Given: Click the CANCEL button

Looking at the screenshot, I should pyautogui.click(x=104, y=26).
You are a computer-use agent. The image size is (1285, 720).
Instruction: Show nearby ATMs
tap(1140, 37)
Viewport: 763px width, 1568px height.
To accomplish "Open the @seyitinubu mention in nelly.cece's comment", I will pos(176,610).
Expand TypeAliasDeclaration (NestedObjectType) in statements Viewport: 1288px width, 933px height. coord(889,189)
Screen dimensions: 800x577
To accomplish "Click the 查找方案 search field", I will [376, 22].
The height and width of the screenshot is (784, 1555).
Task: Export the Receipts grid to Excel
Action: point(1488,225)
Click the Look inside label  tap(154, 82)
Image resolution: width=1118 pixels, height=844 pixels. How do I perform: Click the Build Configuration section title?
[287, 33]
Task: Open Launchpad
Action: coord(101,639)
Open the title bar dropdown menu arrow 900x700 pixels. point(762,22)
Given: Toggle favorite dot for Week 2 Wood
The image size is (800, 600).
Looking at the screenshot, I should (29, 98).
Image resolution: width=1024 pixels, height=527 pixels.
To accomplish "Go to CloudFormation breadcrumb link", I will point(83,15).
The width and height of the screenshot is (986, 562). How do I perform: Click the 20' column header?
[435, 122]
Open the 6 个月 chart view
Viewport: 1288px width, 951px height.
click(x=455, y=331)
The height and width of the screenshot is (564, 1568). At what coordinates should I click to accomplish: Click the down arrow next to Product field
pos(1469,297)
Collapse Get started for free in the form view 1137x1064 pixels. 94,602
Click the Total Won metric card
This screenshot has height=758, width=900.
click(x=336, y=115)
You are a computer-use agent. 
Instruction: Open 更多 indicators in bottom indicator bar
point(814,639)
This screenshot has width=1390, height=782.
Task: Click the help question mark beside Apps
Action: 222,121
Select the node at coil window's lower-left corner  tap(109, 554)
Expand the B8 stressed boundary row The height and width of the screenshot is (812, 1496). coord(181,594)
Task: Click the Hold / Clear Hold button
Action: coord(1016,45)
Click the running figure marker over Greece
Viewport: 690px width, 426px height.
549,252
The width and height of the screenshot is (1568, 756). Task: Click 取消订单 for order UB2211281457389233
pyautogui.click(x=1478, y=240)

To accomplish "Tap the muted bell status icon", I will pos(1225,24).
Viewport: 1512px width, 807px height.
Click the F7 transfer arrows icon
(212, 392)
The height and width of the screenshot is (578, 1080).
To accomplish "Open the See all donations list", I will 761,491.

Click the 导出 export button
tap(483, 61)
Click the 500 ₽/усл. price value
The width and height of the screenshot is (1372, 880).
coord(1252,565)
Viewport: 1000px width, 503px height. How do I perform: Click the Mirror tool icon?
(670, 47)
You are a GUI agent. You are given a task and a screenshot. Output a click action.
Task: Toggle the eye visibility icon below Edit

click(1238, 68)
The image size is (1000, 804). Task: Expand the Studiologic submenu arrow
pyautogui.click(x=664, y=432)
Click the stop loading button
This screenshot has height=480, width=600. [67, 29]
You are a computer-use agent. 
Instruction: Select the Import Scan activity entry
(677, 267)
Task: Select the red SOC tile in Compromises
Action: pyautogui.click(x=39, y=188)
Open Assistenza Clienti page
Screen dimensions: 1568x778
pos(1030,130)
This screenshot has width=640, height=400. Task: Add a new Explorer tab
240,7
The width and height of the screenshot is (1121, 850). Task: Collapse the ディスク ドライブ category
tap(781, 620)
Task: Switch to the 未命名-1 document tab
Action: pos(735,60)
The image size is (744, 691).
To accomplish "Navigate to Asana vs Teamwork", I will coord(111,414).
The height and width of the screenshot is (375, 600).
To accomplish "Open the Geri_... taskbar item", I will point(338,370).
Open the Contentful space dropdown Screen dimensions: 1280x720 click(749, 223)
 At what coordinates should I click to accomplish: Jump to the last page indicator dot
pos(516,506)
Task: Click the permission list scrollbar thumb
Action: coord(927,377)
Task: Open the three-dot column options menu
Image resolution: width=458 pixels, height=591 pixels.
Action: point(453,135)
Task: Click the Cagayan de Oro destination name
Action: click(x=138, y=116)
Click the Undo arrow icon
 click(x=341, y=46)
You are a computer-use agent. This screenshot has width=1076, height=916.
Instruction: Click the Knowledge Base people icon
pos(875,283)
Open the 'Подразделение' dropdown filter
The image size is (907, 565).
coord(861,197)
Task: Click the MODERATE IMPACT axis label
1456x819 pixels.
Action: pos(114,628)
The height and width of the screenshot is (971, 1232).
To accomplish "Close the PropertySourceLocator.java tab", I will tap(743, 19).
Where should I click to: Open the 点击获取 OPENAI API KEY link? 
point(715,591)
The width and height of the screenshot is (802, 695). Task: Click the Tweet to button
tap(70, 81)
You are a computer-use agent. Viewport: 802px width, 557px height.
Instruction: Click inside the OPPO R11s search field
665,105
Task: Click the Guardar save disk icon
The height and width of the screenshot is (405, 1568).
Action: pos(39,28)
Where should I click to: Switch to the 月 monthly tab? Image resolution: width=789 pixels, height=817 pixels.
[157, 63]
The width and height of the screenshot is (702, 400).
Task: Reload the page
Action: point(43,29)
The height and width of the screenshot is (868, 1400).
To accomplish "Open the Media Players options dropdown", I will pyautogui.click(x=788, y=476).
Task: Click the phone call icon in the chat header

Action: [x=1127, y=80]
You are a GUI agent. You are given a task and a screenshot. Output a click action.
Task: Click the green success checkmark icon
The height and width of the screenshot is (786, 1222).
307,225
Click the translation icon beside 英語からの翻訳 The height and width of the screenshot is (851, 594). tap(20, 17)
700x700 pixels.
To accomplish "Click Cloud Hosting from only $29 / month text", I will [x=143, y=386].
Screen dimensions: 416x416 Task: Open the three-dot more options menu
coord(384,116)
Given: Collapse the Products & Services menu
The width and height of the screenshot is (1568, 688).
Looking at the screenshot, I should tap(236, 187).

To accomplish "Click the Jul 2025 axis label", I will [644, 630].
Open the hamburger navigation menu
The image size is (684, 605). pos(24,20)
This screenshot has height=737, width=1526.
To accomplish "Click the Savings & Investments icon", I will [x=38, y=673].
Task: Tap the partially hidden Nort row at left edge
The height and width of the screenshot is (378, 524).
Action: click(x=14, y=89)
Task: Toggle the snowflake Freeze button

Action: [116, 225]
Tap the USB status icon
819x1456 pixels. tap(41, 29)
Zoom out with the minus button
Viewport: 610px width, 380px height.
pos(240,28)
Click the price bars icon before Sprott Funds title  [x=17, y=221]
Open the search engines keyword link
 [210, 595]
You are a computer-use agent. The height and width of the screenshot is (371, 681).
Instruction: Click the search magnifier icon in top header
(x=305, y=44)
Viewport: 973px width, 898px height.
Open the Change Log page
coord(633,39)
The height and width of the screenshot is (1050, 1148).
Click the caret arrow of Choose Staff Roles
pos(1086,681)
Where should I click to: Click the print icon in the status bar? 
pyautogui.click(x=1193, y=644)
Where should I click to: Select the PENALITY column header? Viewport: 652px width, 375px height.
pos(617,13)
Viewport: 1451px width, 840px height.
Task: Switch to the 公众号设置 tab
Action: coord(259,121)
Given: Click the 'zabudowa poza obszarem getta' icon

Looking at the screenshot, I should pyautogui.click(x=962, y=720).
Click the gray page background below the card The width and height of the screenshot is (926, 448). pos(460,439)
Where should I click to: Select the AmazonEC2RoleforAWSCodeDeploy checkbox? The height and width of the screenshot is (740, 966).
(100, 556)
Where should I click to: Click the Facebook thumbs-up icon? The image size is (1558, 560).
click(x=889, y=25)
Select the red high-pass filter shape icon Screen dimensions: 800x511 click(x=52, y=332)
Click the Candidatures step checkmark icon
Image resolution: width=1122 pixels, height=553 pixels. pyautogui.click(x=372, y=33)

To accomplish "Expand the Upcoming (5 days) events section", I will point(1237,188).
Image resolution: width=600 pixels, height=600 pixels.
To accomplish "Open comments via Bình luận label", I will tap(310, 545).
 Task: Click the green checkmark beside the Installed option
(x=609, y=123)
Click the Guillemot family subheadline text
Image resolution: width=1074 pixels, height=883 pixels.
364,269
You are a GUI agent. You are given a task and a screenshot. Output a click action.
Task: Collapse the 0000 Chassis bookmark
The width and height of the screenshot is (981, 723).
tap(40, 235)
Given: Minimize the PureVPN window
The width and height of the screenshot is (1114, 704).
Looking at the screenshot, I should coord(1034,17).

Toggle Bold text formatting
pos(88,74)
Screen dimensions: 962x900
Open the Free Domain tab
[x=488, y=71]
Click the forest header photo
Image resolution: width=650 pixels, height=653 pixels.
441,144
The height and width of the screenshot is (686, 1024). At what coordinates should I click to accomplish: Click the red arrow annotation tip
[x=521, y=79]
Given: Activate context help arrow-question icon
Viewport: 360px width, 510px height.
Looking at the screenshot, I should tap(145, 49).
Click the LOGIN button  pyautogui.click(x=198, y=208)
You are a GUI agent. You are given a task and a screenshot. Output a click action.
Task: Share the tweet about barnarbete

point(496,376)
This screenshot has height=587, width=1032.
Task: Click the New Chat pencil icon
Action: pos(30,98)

● ● ● ● ●

▶ **YOUR GOAL**
Pull out every line in the material above where "label" occurs.

▶ **EXERCISE SOLUTION**
Click the Look inside label  tap(154, 82)
Task: Click the MODERATE IMPACT axis label
To accomplish "Click the Jul 2025 axis label", I will [644, 630].
To accomplish "Open comments via Bình luận label", I will tap(310, 545).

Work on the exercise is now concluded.